** BEGIN PASSAGE **

WSI Toolbox

Note: This package is currently unstable. API may change without notice.

A comprehensive toolkit for Whole Slide Image (WSI) processing, feature extraction, and clustering analysis.

Installation

# From PyPI
pip install wsi-toolbox

# From GitHub (latest)
pip install git+https://github.com/technoplasm/wsi-toolbox.git

Supported Models

The following foundation models are available:

Model	Arch	Params	Dim	HuggingFace
`uni`	ViT-L/16	300M	1024	MahmoodLab/UNI
`uni2` (default)	ViT-H/14	681M	1536	MahmoodLab/UNI2-h
`gigapath`	ViT-g/14	1.1B	1536	prov-gigapath/prov-gigapath
`virchow`	ViT-H/14	632M	1280	paige-ai/Virchow
`virchow2`	ViT-H/14	632M	1280	paige-ai/Virchow2
`h-optimus-0`	ViT-g/14	1.1B	1536	bioptimus/H-optimus-0
`conch15`	ViT-L/16	300M	1024	MahmoodLab/conchv1_5
`conch15_768`	ViT-L/16	300M	768	MahmoodLab/conchv1_5
`midnight`	ViT-g/14	1.1B	1536	SophontAI/OpenMidnight
`phikon2`	ViT-L/16	300M	1024	owkin/phikon-v2

conch15_768 outputs FC-projected features (not cls_token), intended for TITAN input.

Setup: These models require HuggingFace authentication. Accept the license on each model page, then:

huggingface-cli login

GPU Configuration

Device selection is controlled by --device / -D (CLI) or set_default_device() (Python). Default is auto.

** END PASSAGE **
** BEGIN SUPPLIED INFORMATION **

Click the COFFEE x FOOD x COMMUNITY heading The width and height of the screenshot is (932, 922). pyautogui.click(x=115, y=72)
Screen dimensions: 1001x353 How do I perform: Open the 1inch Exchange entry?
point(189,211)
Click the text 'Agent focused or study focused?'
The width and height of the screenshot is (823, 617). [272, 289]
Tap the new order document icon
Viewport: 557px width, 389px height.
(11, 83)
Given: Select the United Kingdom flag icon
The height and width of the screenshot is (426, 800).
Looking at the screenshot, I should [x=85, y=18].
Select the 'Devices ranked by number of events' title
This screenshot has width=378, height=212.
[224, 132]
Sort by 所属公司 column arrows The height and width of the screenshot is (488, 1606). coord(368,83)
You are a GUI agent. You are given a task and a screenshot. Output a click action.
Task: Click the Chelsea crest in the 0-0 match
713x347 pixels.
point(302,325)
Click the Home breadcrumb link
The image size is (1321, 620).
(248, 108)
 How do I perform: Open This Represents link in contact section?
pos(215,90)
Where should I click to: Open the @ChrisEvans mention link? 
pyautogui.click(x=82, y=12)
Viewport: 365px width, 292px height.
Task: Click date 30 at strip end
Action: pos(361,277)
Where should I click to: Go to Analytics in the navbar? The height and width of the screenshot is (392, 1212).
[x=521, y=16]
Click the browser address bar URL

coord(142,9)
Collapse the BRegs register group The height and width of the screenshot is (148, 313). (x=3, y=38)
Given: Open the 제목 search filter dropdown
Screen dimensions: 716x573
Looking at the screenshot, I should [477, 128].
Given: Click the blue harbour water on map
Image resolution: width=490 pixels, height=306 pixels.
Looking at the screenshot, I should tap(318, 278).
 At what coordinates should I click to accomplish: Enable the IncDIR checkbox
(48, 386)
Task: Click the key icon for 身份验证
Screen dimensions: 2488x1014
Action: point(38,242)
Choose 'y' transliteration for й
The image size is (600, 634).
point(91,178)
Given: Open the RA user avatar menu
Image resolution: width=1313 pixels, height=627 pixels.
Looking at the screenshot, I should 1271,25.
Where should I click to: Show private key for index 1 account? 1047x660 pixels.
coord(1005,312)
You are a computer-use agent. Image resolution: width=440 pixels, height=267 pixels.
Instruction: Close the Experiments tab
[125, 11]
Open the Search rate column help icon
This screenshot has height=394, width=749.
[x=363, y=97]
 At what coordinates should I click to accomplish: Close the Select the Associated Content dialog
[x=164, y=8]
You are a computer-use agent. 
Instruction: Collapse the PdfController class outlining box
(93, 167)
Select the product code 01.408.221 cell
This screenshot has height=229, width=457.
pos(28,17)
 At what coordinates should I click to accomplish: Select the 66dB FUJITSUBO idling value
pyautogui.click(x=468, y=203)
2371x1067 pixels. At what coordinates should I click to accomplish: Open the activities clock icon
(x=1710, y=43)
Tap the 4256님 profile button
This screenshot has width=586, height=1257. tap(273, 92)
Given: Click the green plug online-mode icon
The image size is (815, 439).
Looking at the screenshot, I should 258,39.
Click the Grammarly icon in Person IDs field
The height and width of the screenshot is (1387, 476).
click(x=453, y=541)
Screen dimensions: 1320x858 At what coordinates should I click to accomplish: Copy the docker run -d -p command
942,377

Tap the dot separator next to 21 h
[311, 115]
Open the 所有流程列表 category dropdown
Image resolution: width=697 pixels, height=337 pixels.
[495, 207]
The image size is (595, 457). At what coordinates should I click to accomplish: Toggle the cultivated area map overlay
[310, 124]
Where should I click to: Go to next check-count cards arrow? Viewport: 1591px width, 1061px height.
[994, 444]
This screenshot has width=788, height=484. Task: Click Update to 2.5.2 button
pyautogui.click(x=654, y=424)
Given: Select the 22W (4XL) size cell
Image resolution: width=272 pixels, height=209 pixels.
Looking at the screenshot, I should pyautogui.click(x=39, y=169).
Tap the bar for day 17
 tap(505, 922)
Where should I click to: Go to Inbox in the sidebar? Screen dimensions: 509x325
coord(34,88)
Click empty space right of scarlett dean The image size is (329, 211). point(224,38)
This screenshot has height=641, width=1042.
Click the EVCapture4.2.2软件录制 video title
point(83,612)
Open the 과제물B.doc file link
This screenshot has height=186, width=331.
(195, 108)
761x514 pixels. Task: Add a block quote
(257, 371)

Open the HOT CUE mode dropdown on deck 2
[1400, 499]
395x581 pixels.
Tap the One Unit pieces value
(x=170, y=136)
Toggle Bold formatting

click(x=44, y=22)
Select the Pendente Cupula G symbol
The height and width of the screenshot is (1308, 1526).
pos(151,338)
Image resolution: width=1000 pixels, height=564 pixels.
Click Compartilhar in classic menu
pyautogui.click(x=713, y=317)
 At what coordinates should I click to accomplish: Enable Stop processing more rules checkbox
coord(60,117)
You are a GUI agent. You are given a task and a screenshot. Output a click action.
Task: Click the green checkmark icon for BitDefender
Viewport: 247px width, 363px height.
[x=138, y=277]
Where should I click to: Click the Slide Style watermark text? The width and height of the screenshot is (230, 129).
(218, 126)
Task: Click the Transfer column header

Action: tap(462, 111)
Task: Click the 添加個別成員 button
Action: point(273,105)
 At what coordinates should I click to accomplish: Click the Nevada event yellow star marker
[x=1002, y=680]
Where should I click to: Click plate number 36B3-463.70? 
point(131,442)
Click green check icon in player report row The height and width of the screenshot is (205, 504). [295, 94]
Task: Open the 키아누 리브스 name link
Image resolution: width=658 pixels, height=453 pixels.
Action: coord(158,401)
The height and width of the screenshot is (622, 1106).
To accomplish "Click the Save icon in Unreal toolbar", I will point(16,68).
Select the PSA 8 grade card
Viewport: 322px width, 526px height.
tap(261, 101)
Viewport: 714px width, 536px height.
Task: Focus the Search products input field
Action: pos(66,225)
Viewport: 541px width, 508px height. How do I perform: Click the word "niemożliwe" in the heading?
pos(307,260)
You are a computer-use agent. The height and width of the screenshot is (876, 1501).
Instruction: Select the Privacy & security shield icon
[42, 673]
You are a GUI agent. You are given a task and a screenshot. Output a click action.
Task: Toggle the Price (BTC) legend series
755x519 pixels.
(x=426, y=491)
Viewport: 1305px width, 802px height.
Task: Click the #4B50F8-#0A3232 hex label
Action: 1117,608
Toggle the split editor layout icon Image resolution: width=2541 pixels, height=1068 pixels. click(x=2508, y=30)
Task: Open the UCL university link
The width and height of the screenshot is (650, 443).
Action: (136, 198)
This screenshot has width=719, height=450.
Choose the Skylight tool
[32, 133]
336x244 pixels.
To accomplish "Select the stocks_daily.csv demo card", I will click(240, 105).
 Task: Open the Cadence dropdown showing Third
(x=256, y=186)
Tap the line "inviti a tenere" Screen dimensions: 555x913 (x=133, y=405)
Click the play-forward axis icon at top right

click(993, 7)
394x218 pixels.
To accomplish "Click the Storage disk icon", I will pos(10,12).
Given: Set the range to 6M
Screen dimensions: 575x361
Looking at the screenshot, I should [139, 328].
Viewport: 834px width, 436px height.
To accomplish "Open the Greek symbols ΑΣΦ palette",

** END SUPPLIED INFORMATION **

- **WHAT TO DO**
A) On the WSI Toolbox page, which model is marked as the default?
B) Reproduce the text of the WSI Toolbox page between "Note: This package" and "From GitHub (latest)", inclusive.
C) Render this sentence from the WSI Toolbox page in Spanish: "Device selection is controlled by --device / -D (CLI) or set_default_device() (Python)."

- **ANSWERS GIVEN**
A) uni2

B)
Note: This package is currently unstable. API may change without notice.

A comprehensive toolkit for Whole Slide Image (WSI) processing, feature extraction, and clustering analysis.

Installation

# From PyPI
pip install wsi-toolbox

# From GitHub (latest)

C) La selección del dispositivo se controla mediante --device / -D (CLI) o set_default_device() (Python).